I am building the authentication of a SPA in React with Laravel 9 Sanctum. I have my SPA at https://agefa.devetapia.cl and the server at https://backend.devetapia.cl. I am authenticating using cookies (not token) and everything is fine until login. After the successful login I try to make a request and it gives me a 401 error that I am not authenticated. I have read a lot of documentation and I think that I have the error in the domains and subdomains. I have tried many different ways.

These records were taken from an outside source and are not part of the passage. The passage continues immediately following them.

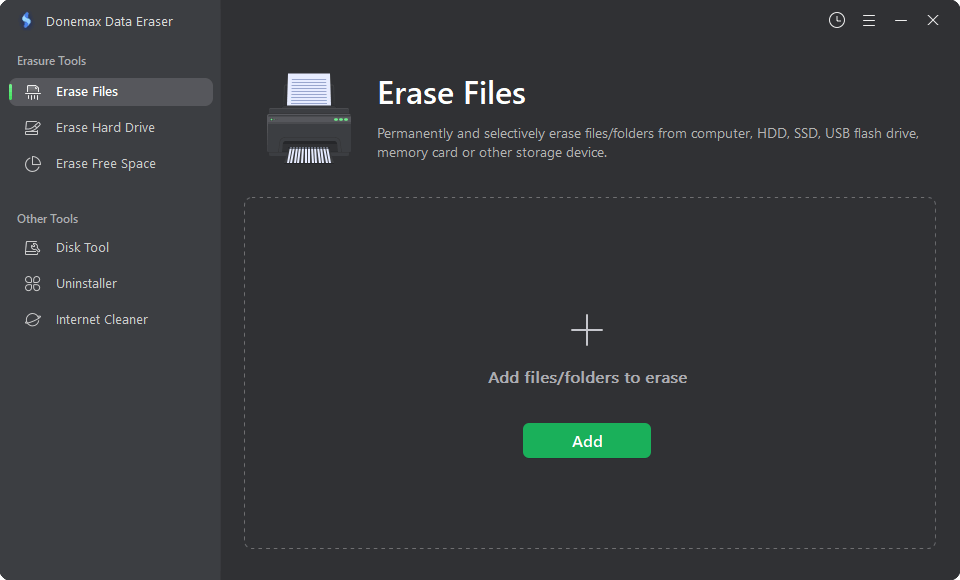Image resolution: width=960 pixels, height=580 pixels.
Task: Click the large plus icon to add files
Action: pyautogui.click(x=587, y=330)
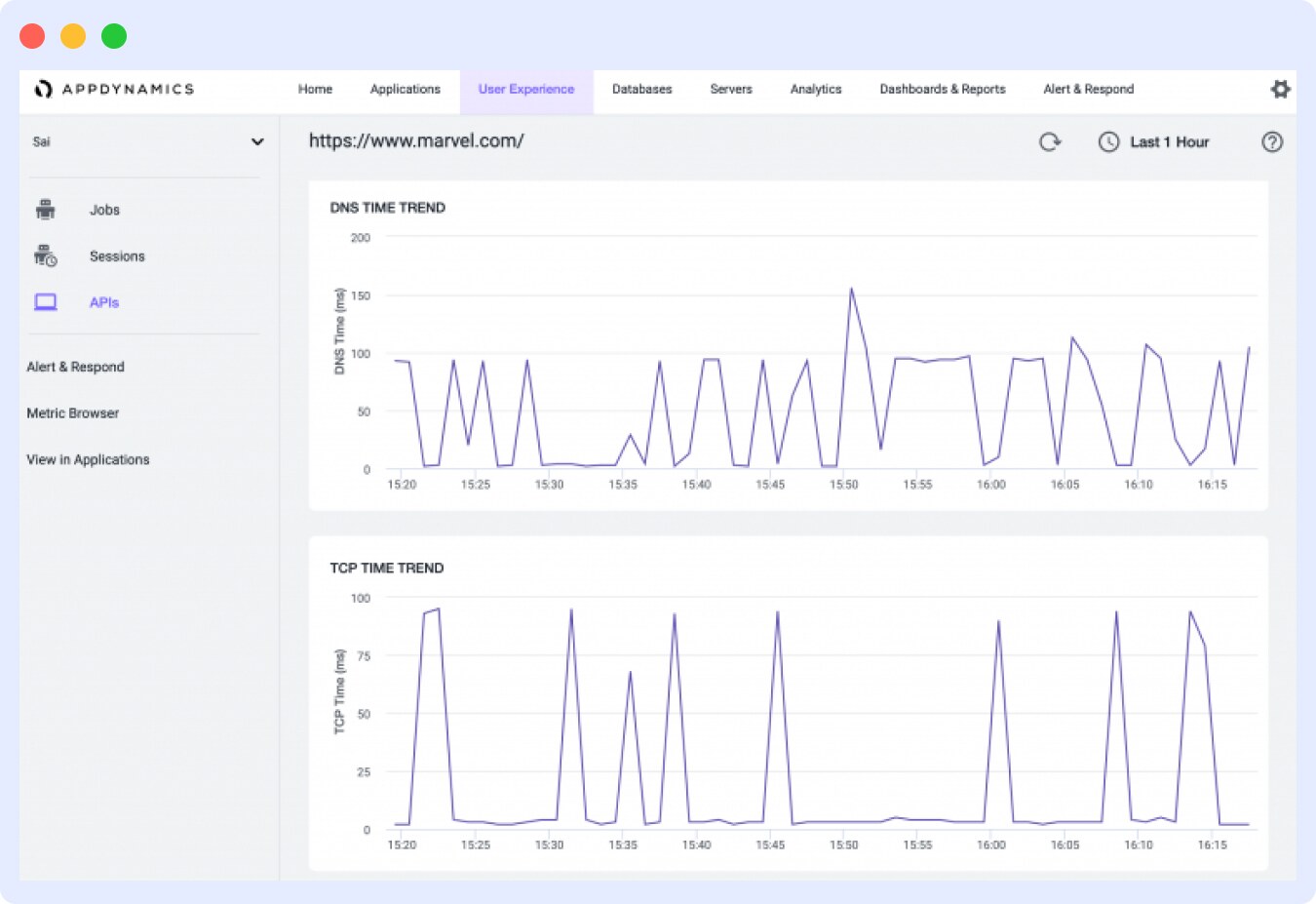Open Metric Browser from sidebar

(x=72, y=413)
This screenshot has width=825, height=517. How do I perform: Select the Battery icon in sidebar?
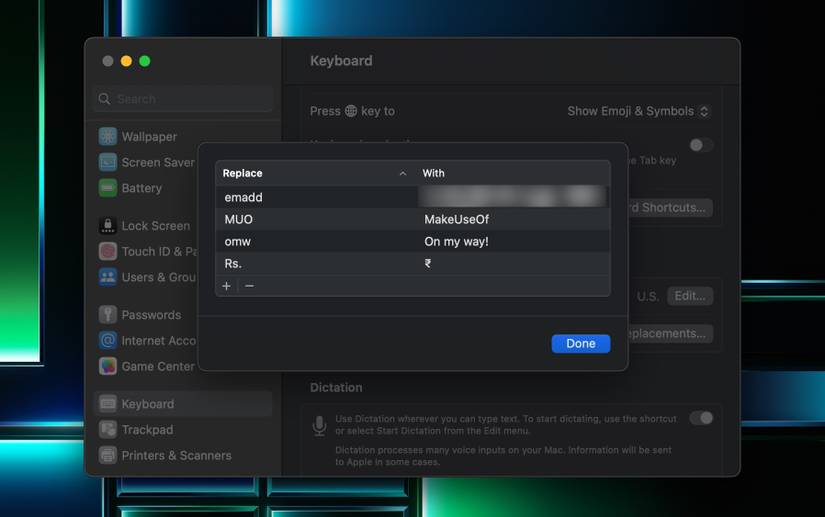(x=108, y=188)
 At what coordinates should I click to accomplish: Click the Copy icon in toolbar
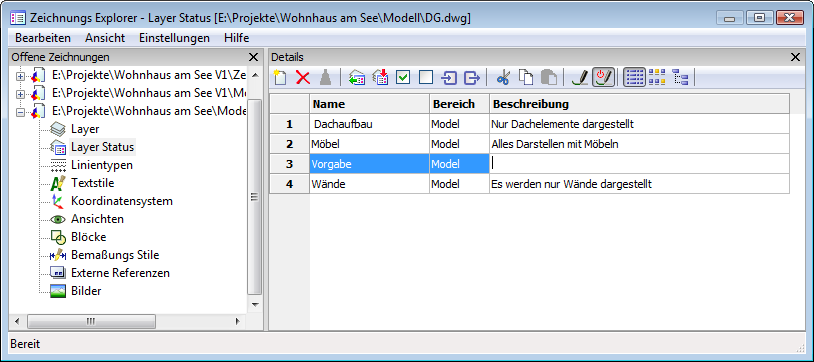526,78
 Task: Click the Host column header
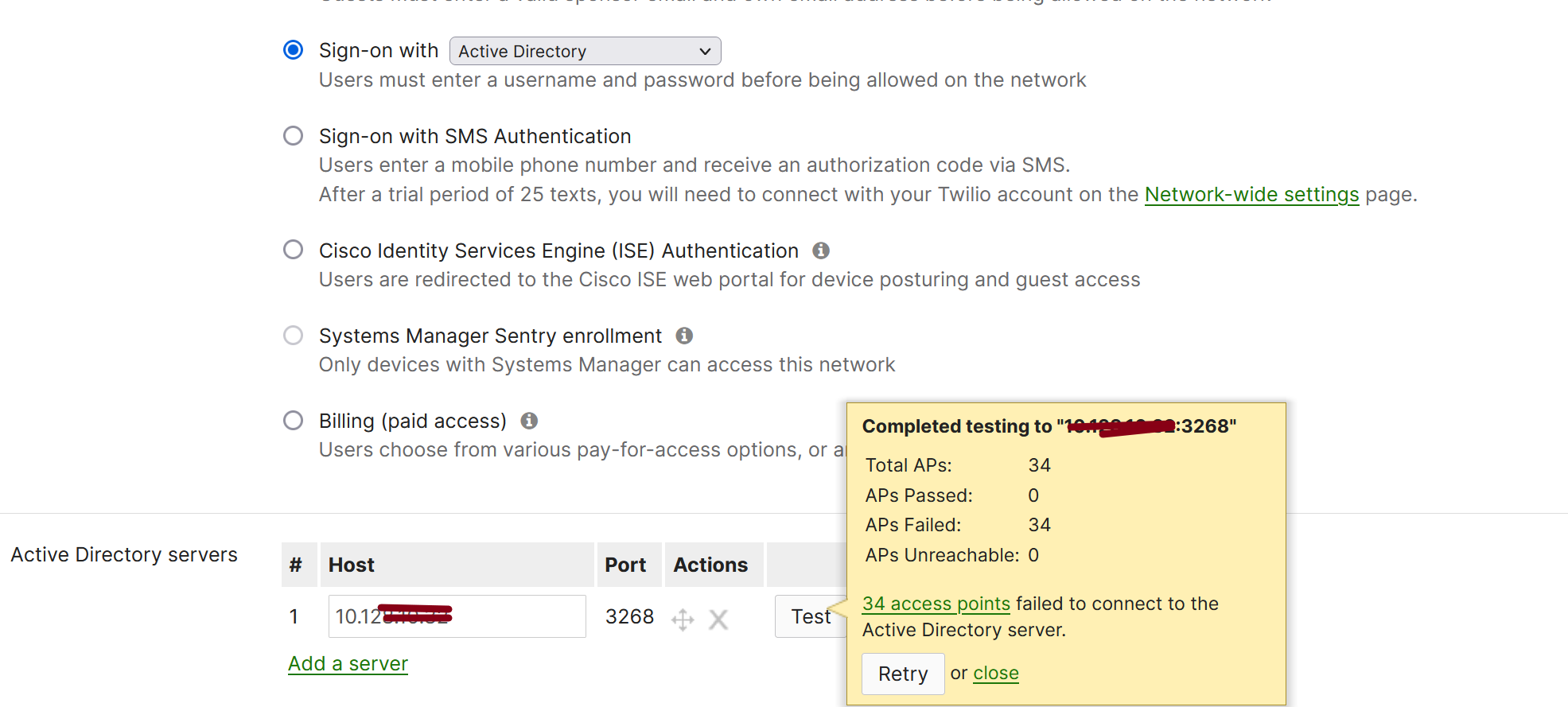pos(351,565)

All the tutorials and videos are with localhost with ports, but it is not my case.
My domains are https.
My cors.php file:
'paths' => ['api/*', 'sanctum/csrf-cookie'],
'allowed_methods' => ['*'],
'allowed_origins' => ['*'],
'allowed_origins_patterns' => [],
'allowed_headers' => ['*'],
'exposed_headers' => [],
'max_age' => 0,
'supports_credentials' => true,
My config/sanctum.php:
'stateful' => explode(',', env('SANCTUM_STATEFUL_DOMAINS', sprintf(
'%s%s',
'localhost,localhost:3000,127.0.0.1,127.0.0.1:8000,::1',
Sanctum::currentApplicationUrlWithPort()
))),
My .env
SESSION_DRIVER=cookie
SESSION_DOMAIN=.devetapia.cl
SANCTUM_STATEFUL_DOMAINS=devetapia.cl
My config/session.php
'domain' => env('SESSION_DOMAIN'),
My routes/api.php:
use Illuminate\Http\Request;
use Illuminate\Support\Facades\Route;
use App\Http\Controllers\LoginController;
Route::post('login', [LoginController::class, 'login']);
Route::middleware('auth:sanctum')->get('/user', function (Request $request) {
return response()->json(['status' => true, 'user' => auth()->user()]);
});
my axios setup in react:
import axios from 'axios';
const apiClient = axios.create({
baseURL: 'https://backend.devetapia.cl',
withCredentials: true,
headers: {
'X-Requested-With': 'XMLHttpRequest',
'Content-Type': 'application/json'
},
});
export default apiClient;
and the call from React:
async function getUser() {
const csrf = await apiClient.get('/sanctum/csrf-cookie');
const login = await apiClient.post('/api/login', {
email: '[email protected]',
password: 'clavesecreta',
}).then(response => {
if(response.data.user) {
console.log('login=', response.data.user.name);
}
}).catch(error => {
console.log(error.response.data.message);
});
const user = await apiClient.get('/api/user');
console.log('user= ', user);
}
The 401 error gives me when I do:
const user = await apiClient.get('/api/user');
even though the login was successful.
It seems to me that the problem is the definition in the .env of SESSION_DOMAIN and SANCTUM_STATEFUL_DOMAINS but I have not been able to find the correct configuration.